Is it a core or a cavity?

A mold term mnemonic.


9/18/20232 min read

If you are like me (I’m sorry), you get confused talking to molders and mold makers when they throw around these terms: A-side, B-side, core, cavity, stationary plate, moving plate, gate half, and ejection half. You may already know those eight terms refer to only two things. I am embarrassed to admit how long it took me to figure out what the other person was talking about so I didn’t get completely lost, so I won't. Somewhere along the way, I invented a little trick that helps me quickly translate in my head what part of the mold is being referred to.

Before sharing the tip, a few details. In my experience, the two halves of an injection mold are most commonly called the core and the cavity but that might not hold for all people. However, for some more complex parts, it is not visually obvious what is the “cavity”. I suppose that might be why somewhere along the way they started calling the cavity side the A-side and the core side the B-side. The gate is on the cavity side and because it is fixed in place and connected with the resin in the barrel, it is stationary. Also useful to note is that most of the time, the part is ejected from the core side.

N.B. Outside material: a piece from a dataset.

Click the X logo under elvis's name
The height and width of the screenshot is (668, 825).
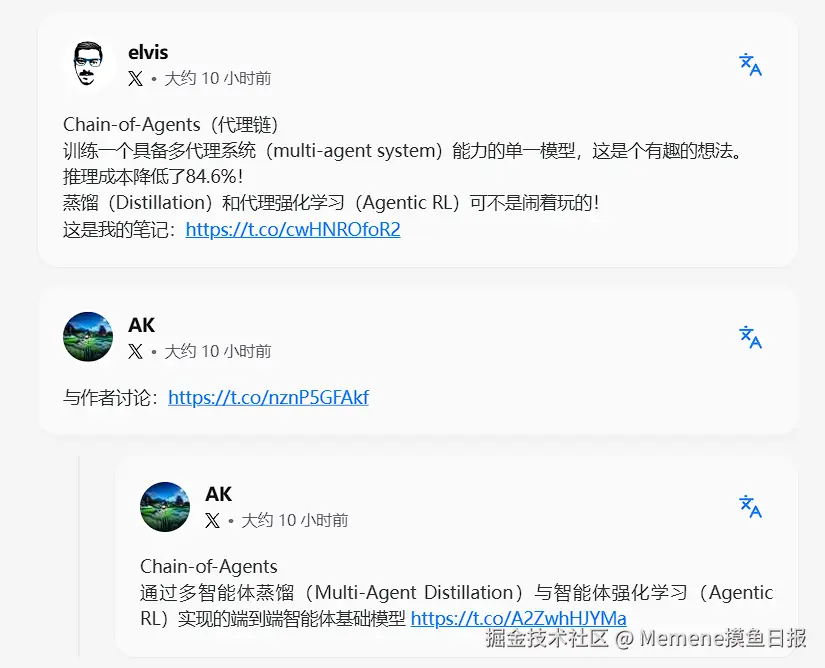135,79
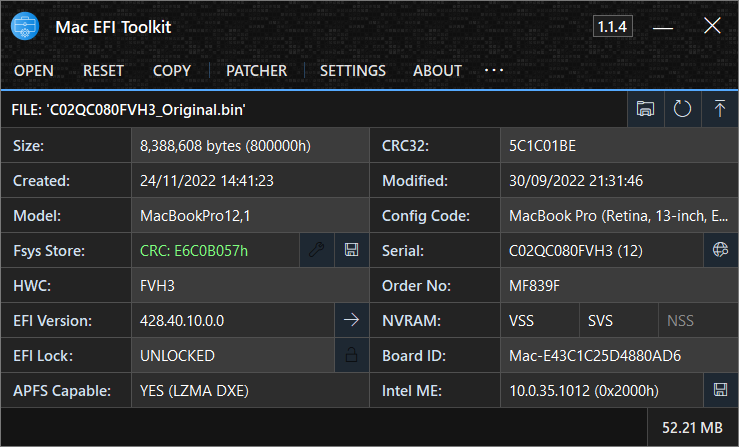
Task: Click the arrow icon beside EFI Version
Action: pyautogui.click(x=352, y=320)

So, we have one half of the mold (or is it a tool) that can be called A-side, cavity side, gate side, or stationary side and, the other side is the B-side, core side, eject side, or moving side. I put all the terms together in a certain order so that you might notice what I noticed. All of the names of the parts for the A-side have something in common. They all have the letter “A” in them. Well isn’t that handy. That might have been intentional but I would guess it was not. No matter, I found a way to quickly understand what someone was saying to me and a way to pick the right word when asking a question. I hope you have found this helpful.

If you have knowledge or theories of the origin of A-side and B-side, please share for the curious (like me).